## INSTRUCTIONS FOR THE TASK
Would you copy out only the lines from the one with "Screen dimensions: 1568x724" to the end of the records, exactly as they stand?

## SUPPLIED RECORDS
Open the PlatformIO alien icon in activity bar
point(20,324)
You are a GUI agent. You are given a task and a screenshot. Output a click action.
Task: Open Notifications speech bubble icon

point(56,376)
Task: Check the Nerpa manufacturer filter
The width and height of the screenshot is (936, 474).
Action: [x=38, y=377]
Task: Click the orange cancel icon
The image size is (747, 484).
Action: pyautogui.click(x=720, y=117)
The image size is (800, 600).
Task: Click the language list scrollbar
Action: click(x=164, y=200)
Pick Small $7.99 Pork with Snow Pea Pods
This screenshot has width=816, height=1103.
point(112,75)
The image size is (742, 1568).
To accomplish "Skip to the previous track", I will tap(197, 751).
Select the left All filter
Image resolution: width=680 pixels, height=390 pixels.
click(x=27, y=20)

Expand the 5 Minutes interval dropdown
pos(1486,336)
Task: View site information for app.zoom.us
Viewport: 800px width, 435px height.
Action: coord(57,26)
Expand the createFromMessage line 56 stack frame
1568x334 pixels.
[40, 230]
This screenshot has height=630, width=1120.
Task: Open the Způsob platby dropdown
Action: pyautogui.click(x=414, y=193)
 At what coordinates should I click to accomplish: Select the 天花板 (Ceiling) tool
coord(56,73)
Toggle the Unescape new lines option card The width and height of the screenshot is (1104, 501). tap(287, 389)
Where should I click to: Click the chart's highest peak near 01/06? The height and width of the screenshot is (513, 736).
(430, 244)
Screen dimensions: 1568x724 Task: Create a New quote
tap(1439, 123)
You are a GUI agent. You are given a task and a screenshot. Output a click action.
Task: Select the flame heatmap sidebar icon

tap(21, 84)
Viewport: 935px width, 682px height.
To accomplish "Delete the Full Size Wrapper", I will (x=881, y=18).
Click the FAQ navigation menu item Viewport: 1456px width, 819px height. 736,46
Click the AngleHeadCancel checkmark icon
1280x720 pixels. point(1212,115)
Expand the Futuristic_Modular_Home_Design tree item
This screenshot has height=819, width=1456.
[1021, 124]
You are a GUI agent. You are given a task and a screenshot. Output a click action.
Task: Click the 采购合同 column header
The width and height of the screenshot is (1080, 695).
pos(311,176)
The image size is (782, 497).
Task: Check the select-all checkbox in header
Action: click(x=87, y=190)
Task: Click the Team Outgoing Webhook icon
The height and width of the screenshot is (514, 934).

## ANSWER TO THIS TASK
Screen dimensions: 1568x724 Task: Create a New quote
tap(1439, 123)
You are a GUI agent. You are given a task and a screenshot. Output a click action.
Task: Select the flame heatmap sidebar icon

tap(21, 84)
Viewport: 935px width, 682px height.
To accomplish "Delete the Full Size Wrapper", I will (x=881, y=18).
Click the FAQ navigation menu item Viewport: 1456px width, 819px height. 736,46
Click the AngleHeadCancel checkmark icon
1280x720 pixels. point(1212,115)
Expand the Futuristic_Modular_Home_Design tree item
This screenshot has height=819, width=1456.
[1021, 124]
You are a GUI agent. You are given a task and a screenshot. Output a click action.
Task: Click the 采购合同 column header
The width and height of the screenshot is (1080, 695).
pos(311,176)
The image size is (782, 497).
Task: Check the select-all checkbox in header
Action: click(x=87, y=190)
Task: Click the Team Outgoing Webhook icon
The height and width of the screenshot is (514, 934).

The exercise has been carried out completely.